An injury or illness can result in mental incapacitation. A medical power of attorney is a legal document that gives someone else authority to make health care decisions for you if you are unable to make them yourself.
A medical power of attorney can be an important part of an estate plan. University of Michigan Health answers some important questions you may have about it.
What do you call the person who has authority under a power of attorney?
There are many different names for this person, but if you make a medical power of attorney in Virginia, the accepted term is “health care agent.”
How do you choose a health care agent?
The person you choose as your agent should be mature, responsible and trustworthy. Many people choose spouses or close family members, such as siblings or adult children, but you can also choose a close friend as your agent if you wish.
When should you create a medical power of attorney?

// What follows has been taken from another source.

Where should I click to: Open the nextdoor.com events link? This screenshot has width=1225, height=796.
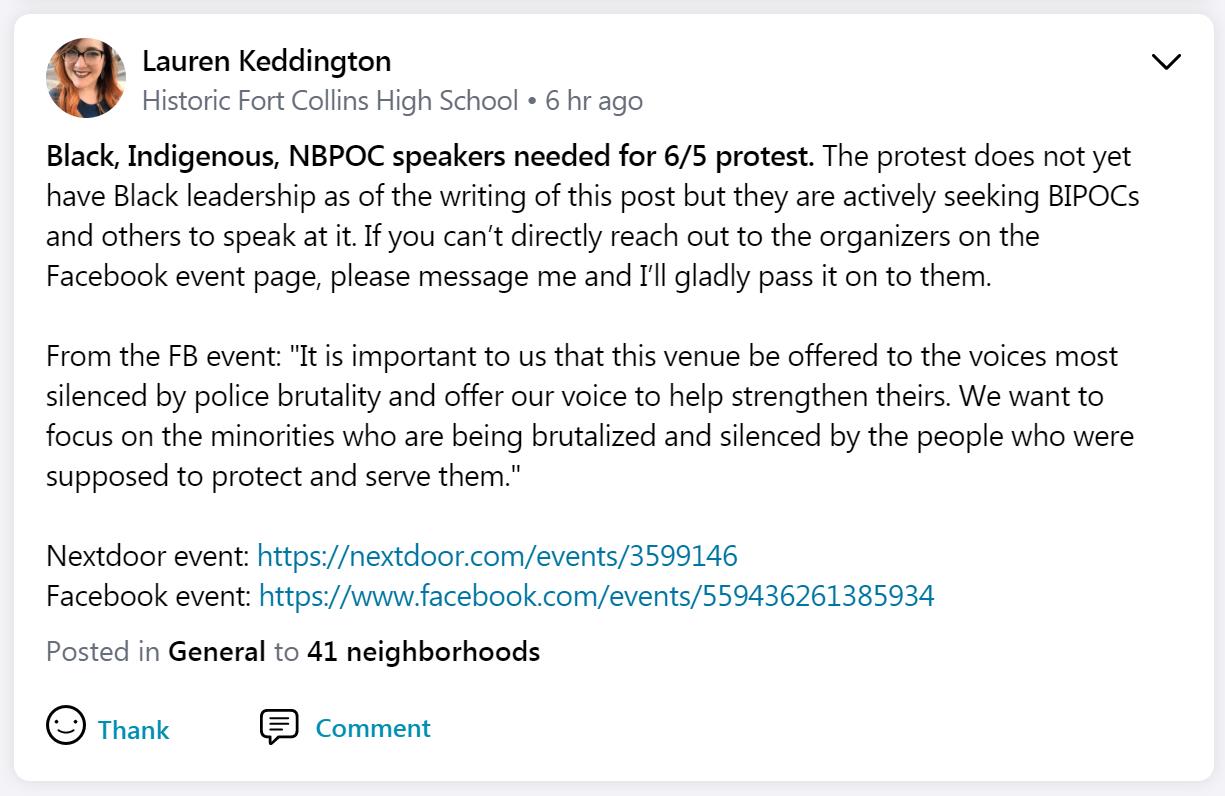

Because you never know when you could experience an injury or illness that affects your mental capacity, it is a good idea to create a medical power of attorney early in life. If you do not already have a medical power of attorney and you receive a diagnosis of a condition that causes incapacity, such as Alzheimer’s disease, you should create the power of attorney as soon as possible before your condition starts affecting your judgment.
What should you do with your power of attorney once you have created it?
You should make copies of your power of attorney and give them to your doctor and your health care agent, as well as other close family members for their reference. You should store the original in a place that is safe but easily accessible.
You can have a medical power of attorney if you also have a living will. The living will takes precedence because it expresses your own wishes.